## Input material
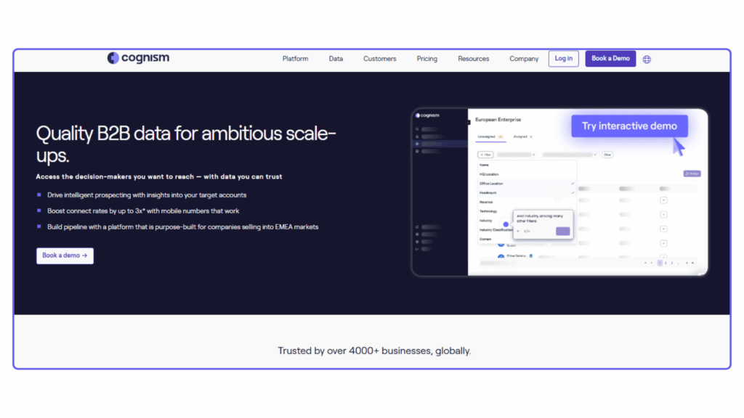Toggle the Headcount filter checkmark

[x=573, y=193]
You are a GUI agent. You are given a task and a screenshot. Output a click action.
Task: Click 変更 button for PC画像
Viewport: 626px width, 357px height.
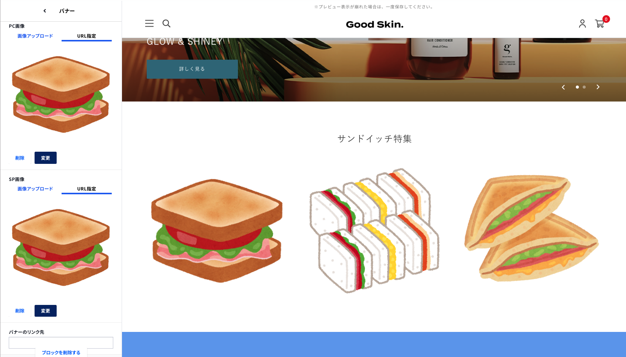pos(46,158)
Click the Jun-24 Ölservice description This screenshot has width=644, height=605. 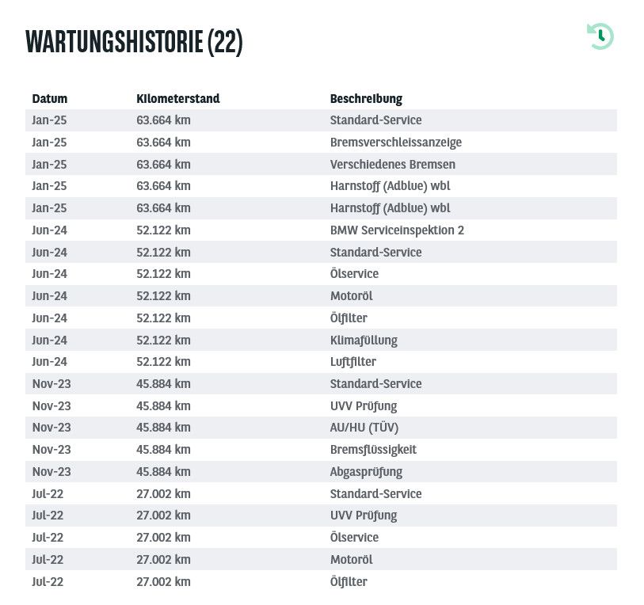(x=354, y=273)
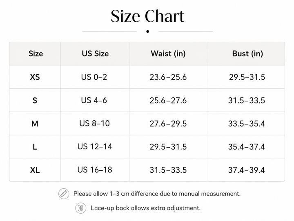This screenshot has width=294, height=221.
Task: Click bust value 37.4–39.4
Action: coord(247,170)
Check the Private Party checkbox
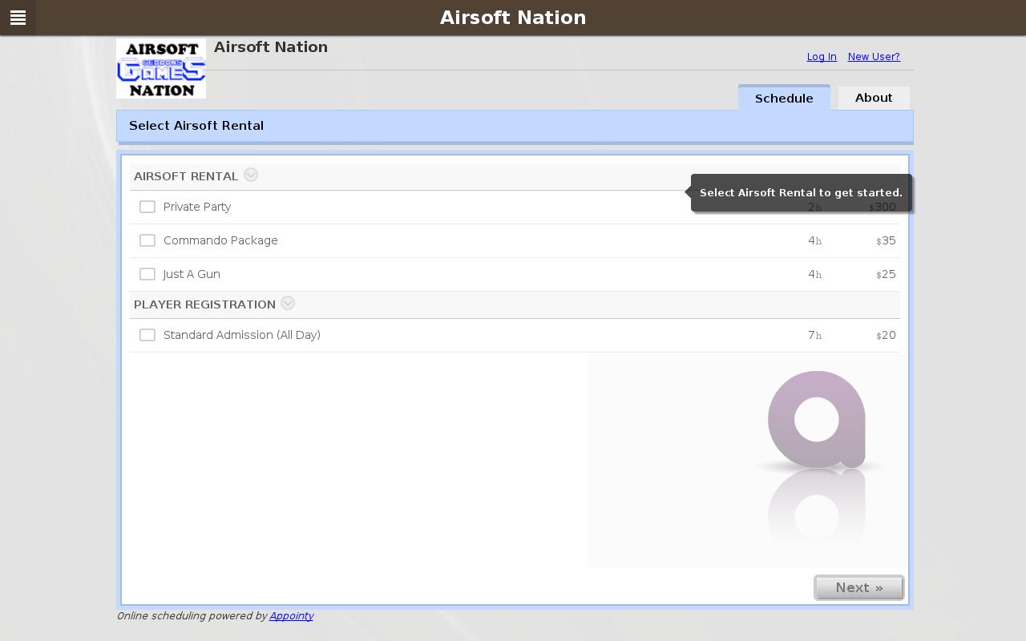This screenshot has width=1026, height=641. pos(147,207)
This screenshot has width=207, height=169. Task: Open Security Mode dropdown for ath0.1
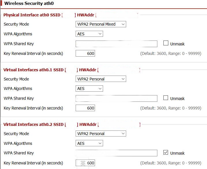pos(101,79)
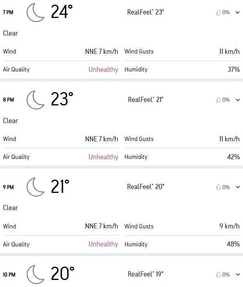Toggle the 9 PM forecast chevron
The height and width of the screenshot is (287, 243).
pos(237,187)
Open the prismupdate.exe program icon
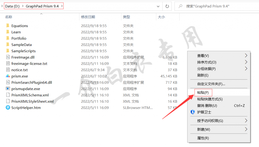259x147 pixels. pyautogui.click(x=8, y=89)
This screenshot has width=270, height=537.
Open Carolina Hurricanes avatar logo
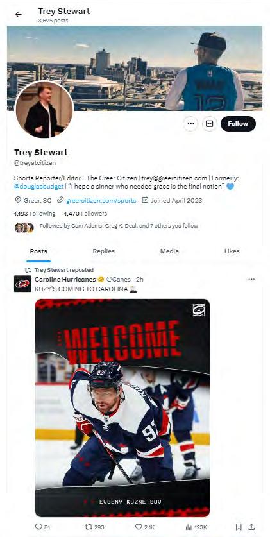[22, 284]
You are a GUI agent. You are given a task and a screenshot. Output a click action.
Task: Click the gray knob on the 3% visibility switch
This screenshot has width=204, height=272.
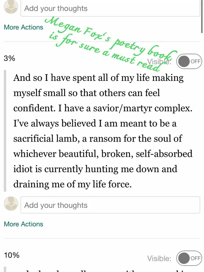click(x=184, y=61)
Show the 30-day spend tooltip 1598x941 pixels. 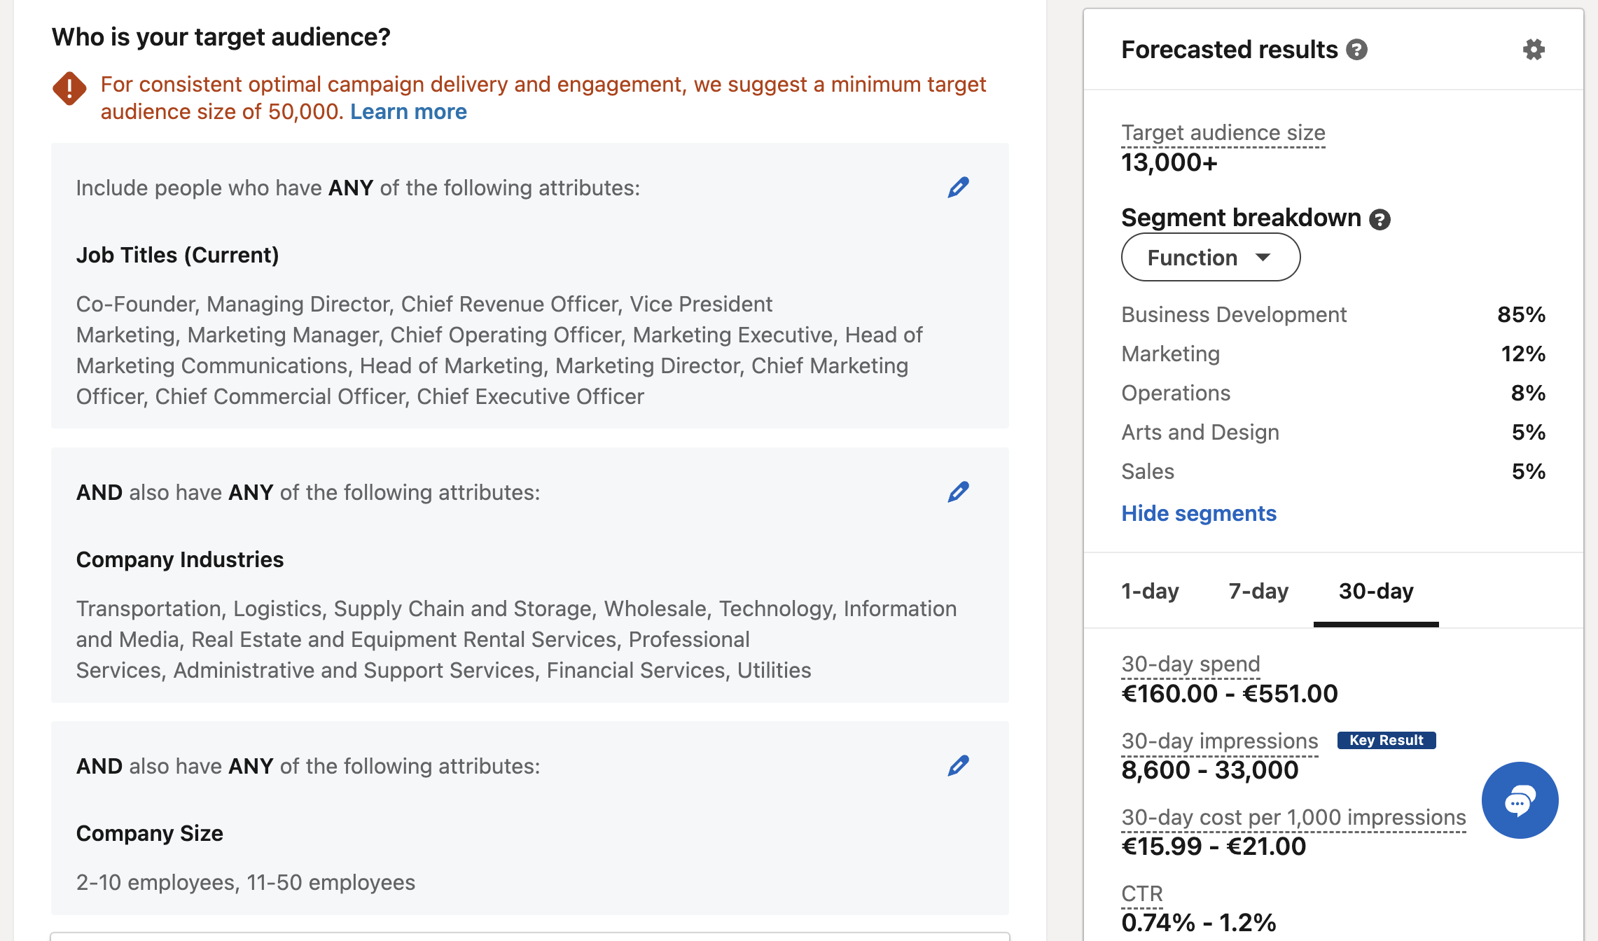[1190, 664]
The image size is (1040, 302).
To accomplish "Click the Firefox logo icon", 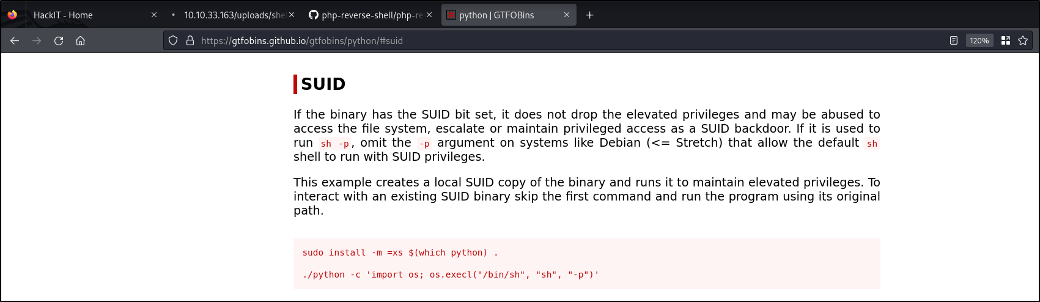I will click(13, 15).
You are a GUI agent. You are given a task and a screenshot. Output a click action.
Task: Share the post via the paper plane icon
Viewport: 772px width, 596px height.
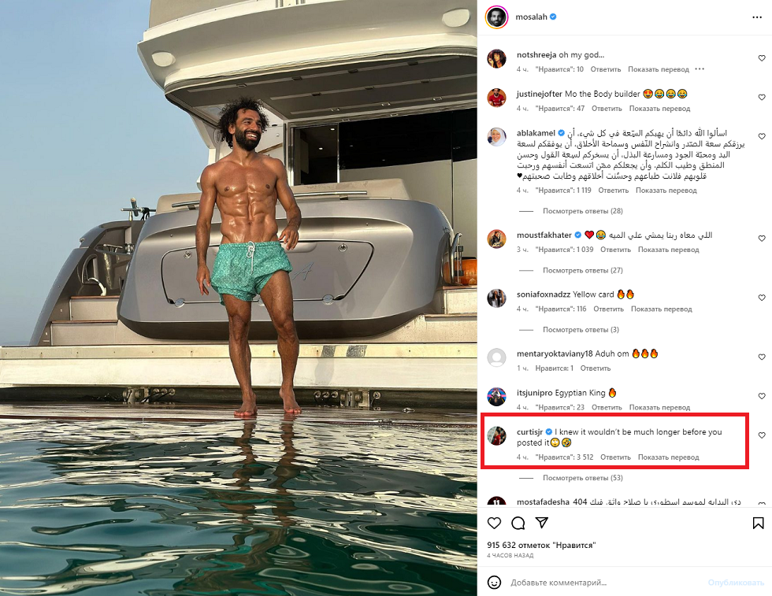tap(544, 523)
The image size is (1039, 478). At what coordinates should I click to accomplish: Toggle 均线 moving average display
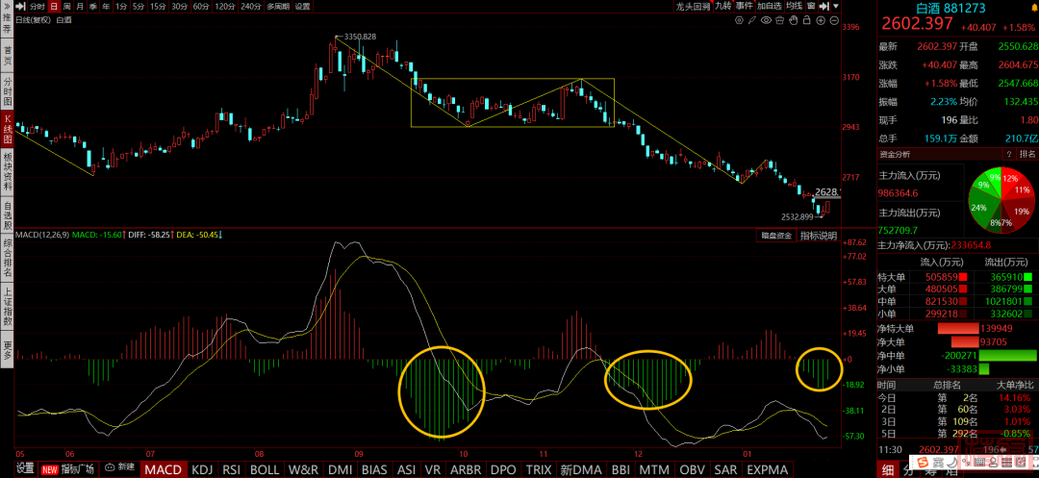pyautogui.click(x=792, y=7)
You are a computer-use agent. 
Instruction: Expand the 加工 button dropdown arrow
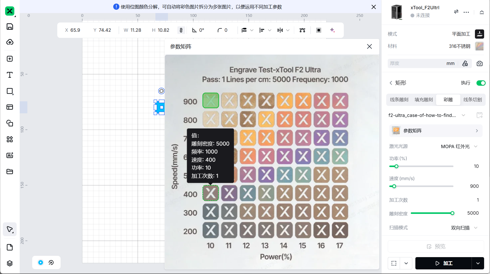click(x=478, y=263)
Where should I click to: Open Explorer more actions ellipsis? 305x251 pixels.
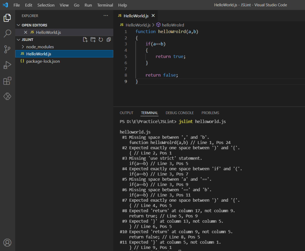pos(106,16)
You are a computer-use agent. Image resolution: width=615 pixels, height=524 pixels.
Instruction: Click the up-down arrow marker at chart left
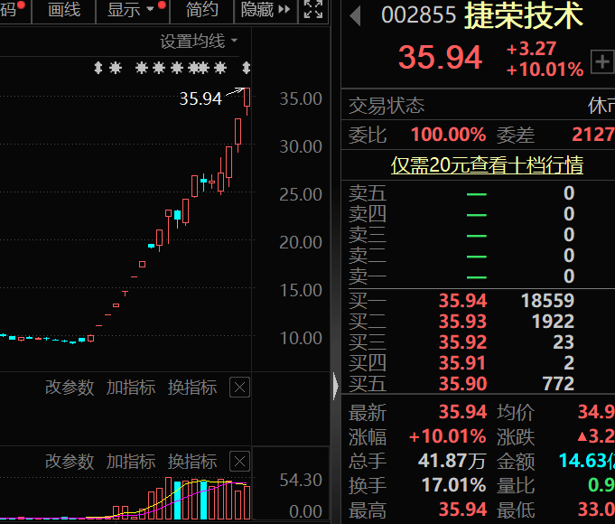(x=98, y=68)
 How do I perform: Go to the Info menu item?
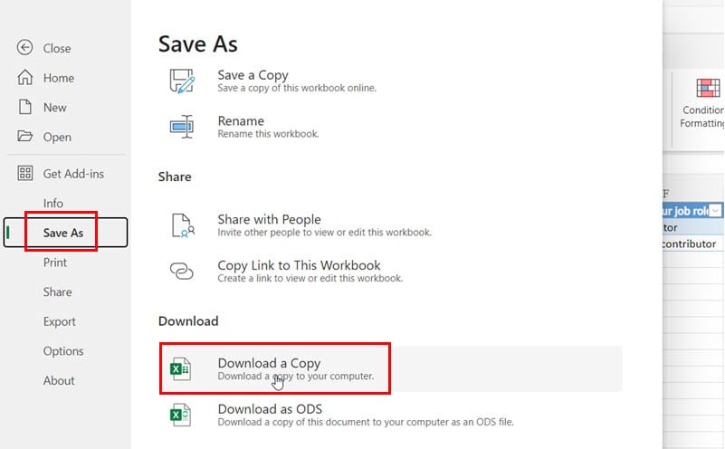tap(53, 203)
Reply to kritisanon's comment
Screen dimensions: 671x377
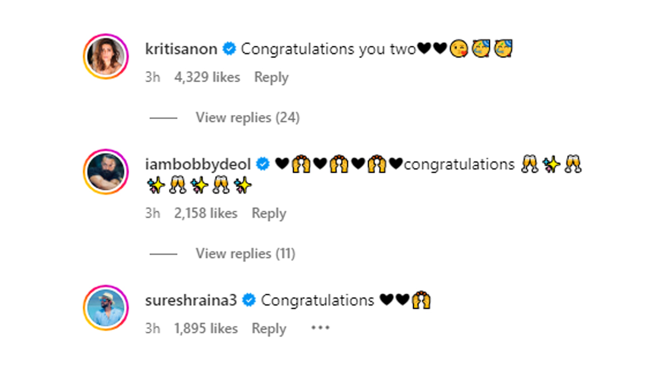271,77
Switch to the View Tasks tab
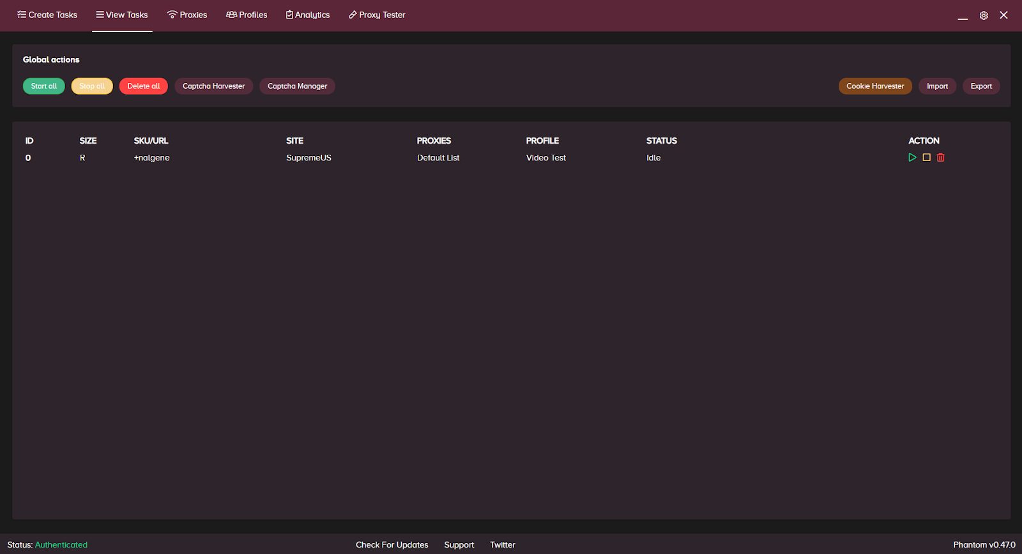Screen dimensions: 1022x554 (x=122, y=15)
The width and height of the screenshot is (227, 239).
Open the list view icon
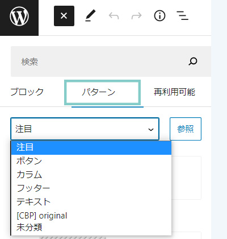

## What to do
Lines from the entries that contain the string "computer" must be found and copied.

## Solution for this task
You are a computer-use agent. 
You are a computer-use agent. Image resolution: width=615 pixels, height=524 pixels.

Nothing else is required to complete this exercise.